Painless And Focused
Most patients receiving radiation therapy will receive treatments five days a week for several weeks. The process is painless and similar to getting an X-ray—patients are positioned on a treatment table and are asked to be still while the radiation beams are delivered. Each daily session usually lasts between 10-15 minutes.
“Patients with rectal cancer are sometimes treated in the prone position to help reduce the exposure of the bladder and small intestines to higher doses of radiation,” Dr. McKenzie says. “We shape the beams to conform to the shape of the tumor to help protect patients from side effects or damage to healthy cells.”
Colonoscopy: A Piece Of Cake?
One of Dr. McKenzie’s radiation therapy patients was Dennis Baxter, who after being diagnosed with rectal cancer in July 2017 is now a cancer survivor. Like many others, Baxter had heard the “horror stories” about getting a colonoscopy and avoided one himself. Today he is a vocal advocate about getting screened.
“The peace and assurance you can walk away from after a colonoscopy is certainly worth the effort you have to put in and the little bit of aggravation you might go through in getting ready for it,” Baxter says.
When Baxter first discussed the problems he was having going to the bathroom with his doctor, he underwent a CT scan that showed nothing. But the uncertainty that Baxter felt about what might be wrong was strong enough that he reached out to Steven Carpenter, MD, a gastroenterologist with The Center for Digestive and Liver Health, to receive his colonoscopy months earlier than originally scheduled. The screening revealed the tumor in his rectum.

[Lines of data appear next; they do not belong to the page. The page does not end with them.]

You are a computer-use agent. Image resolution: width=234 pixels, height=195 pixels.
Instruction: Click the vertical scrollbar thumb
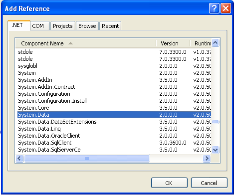click(216, 122)
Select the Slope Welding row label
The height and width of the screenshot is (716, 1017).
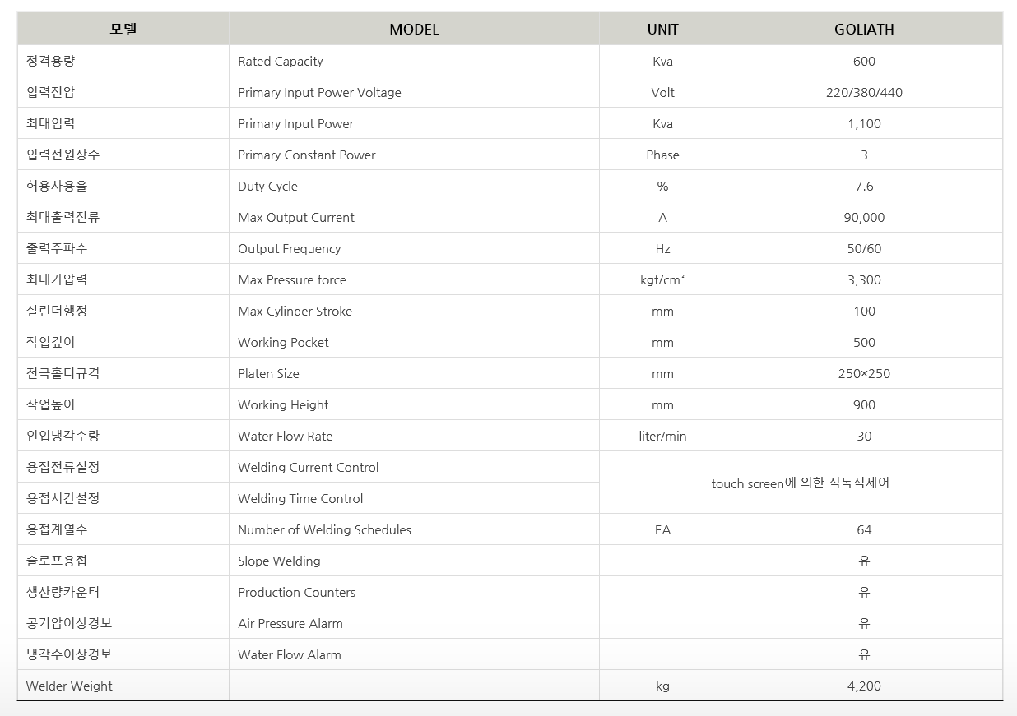[279, 561]
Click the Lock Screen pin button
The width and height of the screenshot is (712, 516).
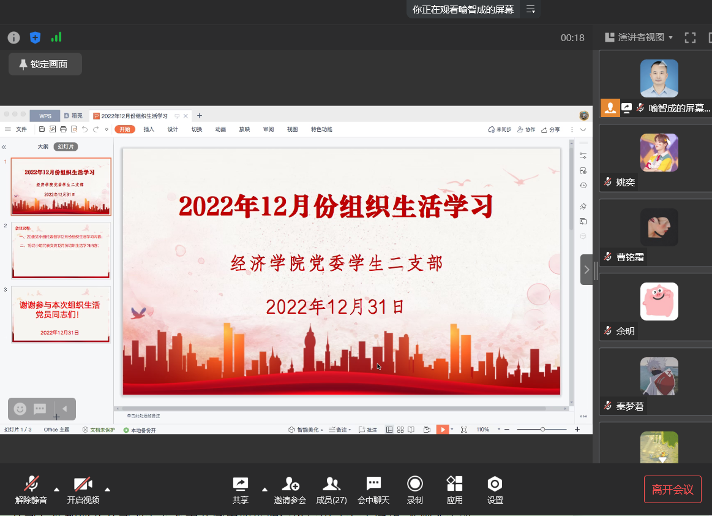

That’s when Baxter began radiation and chemotherapy at the Nancy N. and J.C. Lewis Cancer & Research Pavilion, followed by robotic surgery performed by Mark Blankenship, MD, of Metro Surgical, PC. More weeks of chemotherapy followed, along with the use of an ileostomy bag (the ileostomy was later successfully reversed by Dr. Blankenship as well), and just over a year after his diagnosis, it was time for another colonoscopy.
“It wasn’t a piece of cake, but it was pretty close to it,” Baxter says. “It’s really not that bad. And the comfort and assurance in knowing that everything is fine is well worth it by far.”